**Data excerpts**.
-----

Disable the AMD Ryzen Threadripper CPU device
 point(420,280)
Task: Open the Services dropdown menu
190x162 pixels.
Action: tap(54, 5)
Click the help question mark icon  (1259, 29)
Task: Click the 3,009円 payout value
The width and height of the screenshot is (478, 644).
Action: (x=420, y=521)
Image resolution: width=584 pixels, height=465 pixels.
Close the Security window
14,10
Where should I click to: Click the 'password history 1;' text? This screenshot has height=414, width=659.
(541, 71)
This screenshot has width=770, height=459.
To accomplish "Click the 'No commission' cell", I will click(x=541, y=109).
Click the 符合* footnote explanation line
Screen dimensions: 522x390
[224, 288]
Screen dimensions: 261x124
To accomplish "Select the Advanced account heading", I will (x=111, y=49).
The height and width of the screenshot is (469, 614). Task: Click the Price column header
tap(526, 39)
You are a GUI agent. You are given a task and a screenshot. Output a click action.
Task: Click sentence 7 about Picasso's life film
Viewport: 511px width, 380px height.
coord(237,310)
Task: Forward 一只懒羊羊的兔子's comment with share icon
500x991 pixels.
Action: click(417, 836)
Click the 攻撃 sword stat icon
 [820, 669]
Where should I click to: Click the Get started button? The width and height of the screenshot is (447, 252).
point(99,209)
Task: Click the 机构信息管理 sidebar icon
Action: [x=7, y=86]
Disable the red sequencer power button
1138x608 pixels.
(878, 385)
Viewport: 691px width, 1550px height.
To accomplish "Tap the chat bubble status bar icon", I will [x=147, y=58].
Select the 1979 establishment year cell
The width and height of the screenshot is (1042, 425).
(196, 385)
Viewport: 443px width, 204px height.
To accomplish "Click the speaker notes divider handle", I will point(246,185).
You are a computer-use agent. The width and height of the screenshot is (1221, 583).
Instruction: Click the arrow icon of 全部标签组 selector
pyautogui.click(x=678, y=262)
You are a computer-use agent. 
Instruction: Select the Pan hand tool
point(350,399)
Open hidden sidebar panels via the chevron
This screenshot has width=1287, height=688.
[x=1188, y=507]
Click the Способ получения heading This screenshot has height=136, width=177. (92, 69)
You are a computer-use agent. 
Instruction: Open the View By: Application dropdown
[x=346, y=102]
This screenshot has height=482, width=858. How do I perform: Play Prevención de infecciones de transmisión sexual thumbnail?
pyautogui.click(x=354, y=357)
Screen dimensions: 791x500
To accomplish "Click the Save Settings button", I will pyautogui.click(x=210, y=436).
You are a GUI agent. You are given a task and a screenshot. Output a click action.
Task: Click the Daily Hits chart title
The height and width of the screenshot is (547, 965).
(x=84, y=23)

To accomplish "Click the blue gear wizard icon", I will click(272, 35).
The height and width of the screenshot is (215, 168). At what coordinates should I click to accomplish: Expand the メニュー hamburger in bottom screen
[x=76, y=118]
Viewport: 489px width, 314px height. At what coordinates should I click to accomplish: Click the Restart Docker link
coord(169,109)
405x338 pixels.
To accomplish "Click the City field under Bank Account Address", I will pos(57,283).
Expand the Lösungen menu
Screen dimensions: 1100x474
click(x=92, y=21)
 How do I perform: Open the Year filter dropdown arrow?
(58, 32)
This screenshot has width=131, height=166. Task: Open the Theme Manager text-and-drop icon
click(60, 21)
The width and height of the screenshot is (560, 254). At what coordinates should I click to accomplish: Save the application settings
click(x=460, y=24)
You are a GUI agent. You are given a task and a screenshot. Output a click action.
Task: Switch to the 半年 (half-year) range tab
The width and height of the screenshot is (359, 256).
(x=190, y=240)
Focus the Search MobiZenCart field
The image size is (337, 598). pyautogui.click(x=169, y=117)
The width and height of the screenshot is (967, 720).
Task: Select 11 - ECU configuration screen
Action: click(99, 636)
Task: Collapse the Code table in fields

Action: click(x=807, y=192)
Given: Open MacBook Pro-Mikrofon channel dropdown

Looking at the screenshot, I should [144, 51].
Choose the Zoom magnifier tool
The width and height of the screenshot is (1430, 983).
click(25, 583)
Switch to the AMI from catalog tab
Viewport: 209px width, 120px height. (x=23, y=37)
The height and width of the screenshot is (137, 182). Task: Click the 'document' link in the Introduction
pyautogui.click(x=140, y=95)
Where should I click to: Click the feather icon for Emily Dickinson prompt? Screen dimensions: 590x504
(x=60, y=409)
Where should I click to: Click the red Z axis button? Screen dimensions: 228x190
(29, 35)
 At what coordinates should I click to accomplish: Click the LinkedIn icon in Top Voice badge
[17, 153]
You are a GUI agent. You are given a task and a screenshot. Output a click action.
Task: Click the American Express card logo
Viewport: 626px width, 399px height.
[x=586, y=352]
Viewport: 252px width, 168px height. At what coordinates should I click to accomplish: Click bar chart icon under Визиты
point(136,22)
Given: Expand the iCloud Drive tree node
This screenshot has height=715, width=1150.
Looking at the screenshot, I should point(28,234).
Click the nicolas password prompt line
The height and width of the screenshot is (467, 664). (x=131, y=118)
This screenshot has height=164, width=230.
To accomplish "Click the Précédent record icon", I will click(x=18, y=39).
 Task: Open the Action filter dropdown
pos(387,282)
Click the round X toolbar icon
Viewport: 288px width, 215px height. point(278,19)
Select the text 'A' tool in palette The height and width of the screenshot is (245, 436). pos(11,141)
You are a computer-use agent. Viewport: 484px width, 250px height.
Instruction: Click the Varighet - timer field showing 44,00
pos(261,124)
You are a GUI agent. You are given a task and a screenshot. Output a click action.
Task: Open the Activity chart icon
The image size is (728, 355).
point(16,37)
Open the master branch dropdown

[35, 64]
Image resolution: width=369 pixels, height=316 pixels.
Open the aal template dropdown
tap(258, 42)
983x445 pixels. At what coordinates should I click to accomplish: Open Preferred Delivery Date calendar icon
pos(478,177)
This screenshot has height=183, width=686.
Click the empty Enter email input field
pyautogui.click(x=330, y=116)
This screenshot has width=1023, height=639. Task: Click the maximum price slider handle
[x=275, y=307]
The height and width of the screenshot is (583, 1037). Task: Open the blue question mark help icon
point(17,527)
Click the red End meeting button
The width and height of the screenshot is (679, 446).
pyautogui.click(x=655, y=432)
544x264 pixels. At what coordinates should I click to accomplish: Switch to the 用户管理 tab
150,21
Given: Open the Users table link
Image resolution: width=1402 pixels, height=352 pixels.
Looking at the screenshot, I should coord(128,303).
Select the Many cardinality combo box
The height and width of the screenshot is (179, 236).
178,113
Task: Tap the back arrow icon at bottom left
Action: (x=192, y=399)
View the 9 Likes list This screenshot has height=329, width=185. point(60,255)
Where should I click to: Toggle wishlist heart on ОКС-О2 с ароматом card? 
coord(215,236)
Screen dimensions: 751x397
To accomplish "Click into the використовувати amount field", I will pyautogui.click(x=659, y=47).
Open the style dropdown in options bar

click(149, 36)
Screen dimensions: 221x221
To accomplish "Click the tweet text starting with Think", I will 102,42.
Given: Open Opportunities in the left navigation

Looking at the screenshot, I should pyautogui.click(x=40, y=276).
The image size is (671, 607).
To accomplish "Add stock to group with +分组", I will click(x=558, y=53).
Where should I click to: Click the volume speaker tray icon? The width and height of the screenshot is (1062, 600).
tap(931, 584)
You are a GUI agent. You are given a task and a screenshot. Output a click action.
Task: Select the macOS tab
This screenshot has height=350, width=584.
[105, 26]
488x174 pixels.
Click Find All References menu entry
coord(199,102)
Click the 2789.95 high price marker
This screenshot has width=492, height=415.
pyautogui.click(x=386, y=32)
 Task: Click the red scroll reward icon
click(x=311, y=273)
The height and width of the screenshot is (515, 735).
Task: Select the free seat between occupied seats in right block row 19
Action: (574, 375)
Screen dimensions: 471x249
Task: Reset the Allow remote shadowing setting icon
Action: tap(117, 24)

-----

**What the exercise asks**. Transcribe the data in full, keeping every detail.

**Written reply**.
Disable the AMD Ryzen Threadripper CPU device
 point(420,280)
Task: Open the Services dropdown menu
190x162 pixels.
Action: tap(54, 5)
Click the help question mark icon  (1259, 29)
Task: Click the 3,009円 payout value
The width and height of the screenshot is (478, 644).
Action: (x=420, y=521)
Image resolution: width=584 pixels, height=465 pixels.
Close the Security window
14,10
Where should I click to: Click the 'password history 1;' text? This screenshot has height=414, width=659.
(541, 71)
This screenshot has width=770, height=459.
To accomplish "Click the 'No commission' cell", I will click(x=541, y=109).
Click the 符合* footnote explanation line
Screen dimensions: 522x390
[224, 288]
Screen dimensions: 261x124
To accomplish "Select the Advanced account heading", I will (x=111, y=49).
The height and width of the screenshot is (469, 614). Task: Click the Price column header
tap(526, 39)
You are a GUI agent. You are given a task and a screenshot. Output a click action.
Task: Click sentence 7 about Picasso's life film
Viewport: 511px width, 380px height.
coord(237,310)
Task: Forward 一只懒羊羊的兔子's comment with share icon
500x991 pixels.
Action: click(417, 836)
Click the 攻撃 sword stat icon
 [820, 669]
Where should I click to: Click the Get started button? The width and height of the screenshot is (447, 252).
point(99,209)
Task: Click the 机构信息管理 sidebar icon
Action: [x=7, y=86]
Disable the red sequencer power button
1138x608 pixels.
(878, 385)
Viewport: 691px width, 1550px height.
To accomplish "Tap the chat bubble status bar icon", I will [x=147, y=58].
Select the 1979 establishment year cell
The width and height of the screenshot is (1042, 425).
(196, 385)
Viewport: 443px width, 204px height.
To accomplish "Click the speaker notes divider handle", I will point(246,185).
You are a computer-use agent. The width and height of the screenshot is (1221, 583).
Instruction: Click the arrow icon of 全部标签组 selector
pyautogui.click(x=678, y=262)
You are a computer-use agent. 
Instruction: Select the Pan hand tool
point(350,399)
Open hidden sidebar panels via the chevron
This screenshot has width=1287, height=688.
[x=1188, y=507]
Click the Способ получения heading This screenshot has height=136, width=177. (92, 69)
You are a computer-use agent. 
Instruction: Open the View By: Application dropdown
[x=346, y=102]
This screenshot has height=482, width=858. How do I perform: Play Prevención de infecciones de transmisión sexual thumbnail?
pyautogui.click(x=354, y=357)
Screen dimensions: 791x500
To accomplish "Click the Save Settings button", I will pyautogui.click(x=210, y=436).
You are a GUI agent. You are given a task and a screenshot. Output a click action.
Task: Click the Daily Hits chart title
The height and width of the screenshot is (547, 965).
(x=84, y=23)

To accomplish "Click the blue gear wizard icon", I will click(272, 35).
The height and width of the screenshot is (215, 168). At what coordinates should I click to accomplish: Expand the メニュー hamburger in bottom screen
[x=76, y=118]
Viewport: 489px width, 314px height. At what coordinates should I click to accomplish: Click the Restart Docker link
coord(169,109)
405x338 pixels.
To accomplish "Click the City field under Bank Account Address", I will pos(57,283).
Expand the Lösungen menu
Screen dimensions: 1100x474
click(x=92, y=21)
 How do I perform: Open the Year filter dropdown arrow?
(58, 32)
This screenshot has width=131, height=166. Task: Open the Theme Manager text-and-drop icon
click(60, 21)
The width and height of the screenshot is (560, 254). At what coordinates should I click to accomplish: Save the application settings
click(x=460, y=24)
You are a GUI agent. You are given a task and a screenshot. Output a click action.
Task: Switch to the 半年 (half-year) range tab
The width and height of the screenshot is (359, 256).
(x=190, y=240)
Focus the Search MobiZenCart field
The image size is (337, 598). pyautogui.click(x=169, y=117)
The width and height of the screenshot is (967, 720).
Task: Select 11 - ECU configuration screen
Action: click(99, 636)
Task: Collapse the Code table in fields

Action: click(x=807, y=192)
Given: Open MacBook Pro-Mikrofon channel dropdown

Looking at the screenshot, I should [144, 51].
Choose the Zoom magnifier tool
The width and height of the screenshot is (1430, 983).
click(25, 583)
Switch to the AMI from catalog tab
Viewport: 209px width, 120px height. (x=23, y=37)
The height and width of the screenshot is (137, 182). Task: Click the 'document' link in the Introduction
pyautogui.click(x=140, y=95)
Where should I click to: Click the feather icon for Emily Dickinson prompt? Screen dimensions: 590x504
(x=60, y=409)
Where should I click to: Click the red Z axis button? Screen dimensions: 228x190
(29, 35)
 At what coordinates should I click to accomplish: Click the LinkedIn icon in Top Voice badge
[17, 153]
You are a GUI agent. You are given a task and a screenshot. Output a click action.
Task: Click the American Express card logo
Viewport: 626px width, 399px height.
[x=586, y=352]
Viewport: 252px width, 168px height. At what coordinates should I click to accomplish: Click bar chart icon under Визиты
point(136,22)
Given: Expand the iCloud Drive tree node
This screenshot has height=715, width=1150.
Looking at the screenshot, I should point(28,234).
Click the nicolas password prompt line
The height and width of the screenshot is (467, 664). (x=131, y=118)
This screenshot has height=164, width=230.
To accomplish "Click the Précédent record icon", I will click(x=18, y=39).
 Task: Open the Action filter dropdown
pos(387,282)
Click the round X toolbar icon
Viewport: 288px width, 215px height. point(278,19)
Select the text 'A' tool in palette The height and width of the screenshot is (245, 436). pos(11,141)
You are a computer-use agent. Viewport: 484px width, 250px height.
Instruction: Click the Varighet - timer field showing 44,00
pos(261,124)
You are a GUI agent. You are given a task and a screenshot. Output a click action.
Task: Open the Activity chart icon
The image size is (728, 355).
point(16,37)
Open the master branch dropdown

[35, 64]
Image resolution: width=369 pixels, height=316 pixels.
Open the aal template dropdown
tap(258, 42)
983x445 pixels. At what coordinates should I click to accomplish: Open Preferred Delivery Date calendar icon
pos(478,177)
This screenshot has height=183, width=686.
Click the empty Enter email input field
pyautogui.click(x=330, y=116)
This screenshot has width=1023, height=639. Task: Click the maximum price slider handle
[x=275, y=307]
The height and width of the screenshot is (583, 1037). Task: Open the blue question mark help icon
point(17,527)
Click the red End meeting button
The width and height of the screenshot is (679, 446).
pyautogui.click(x=655, y=432)
544x264 pixels. At what coordinates should I click to accomplish: Switch to the 用户管理 tab
150,21
Given: Open the Users table link
Image resolution: width=1402 pixels, height=352 pixels.
Looking at the screenshot, I should coord(128,303).
Select the Many cardinality combo box
The height and width of the screenshot is (179, 236).
178,113
Task: Tap the back arrow icon at bottom left
Action: (x=192, y=399)
View the 9 Likes list This screenshot has height=329, width=185. point(60,255)
Where should I click to: Toggle wishlist heart on ОКС-О2 с ароматом card? 
coord(215,236)
Screen dimensions: 751x397
To accomplish "Click into the використовувати amount field", I will pyautogui.click(x=659, y=47).
Open the style dropdown in options bar

click(149, 36)
Screen dimensions: 221x221
To accomplish "Click the tweet text starting with Think", I will 102,42.
Given: Open Opportunities in the left navigation

Looking at the screenshot, I should pyautogui.click(x=40, y=276).
The image size is (671, 607).
To accomplish "Add stock to group with +分组", I will click(x=558, y=53).
Where should I click to: Click the volume speaker tray icon? The width and height of the screenshot is (1062, 600).
tap(931, 584)
You are a GUI agent. You are given a task and a screenshot. Output a click action.
Task: Select the macOS tab
This screenshot has height=350, width=584.
[105, 26]
488x174 pixels.
Click Find All References menu entry
coord(199,102)
Click the 2789.95 high price marker
This screenshot has width=492, height=415.
pyautogui.click(x=386, y=32)
 Task: Click the red scroll reward icon
click(x=311, y=273)
The height and width of the screenshot is (515, 735).
Task: Select the free seat between occupied seats in right block row 19
Action: (574, 375)
Screen dimensions: 471x249
Task: Reset the Allow remote shadowing setting icon
Action: tap(117, 24)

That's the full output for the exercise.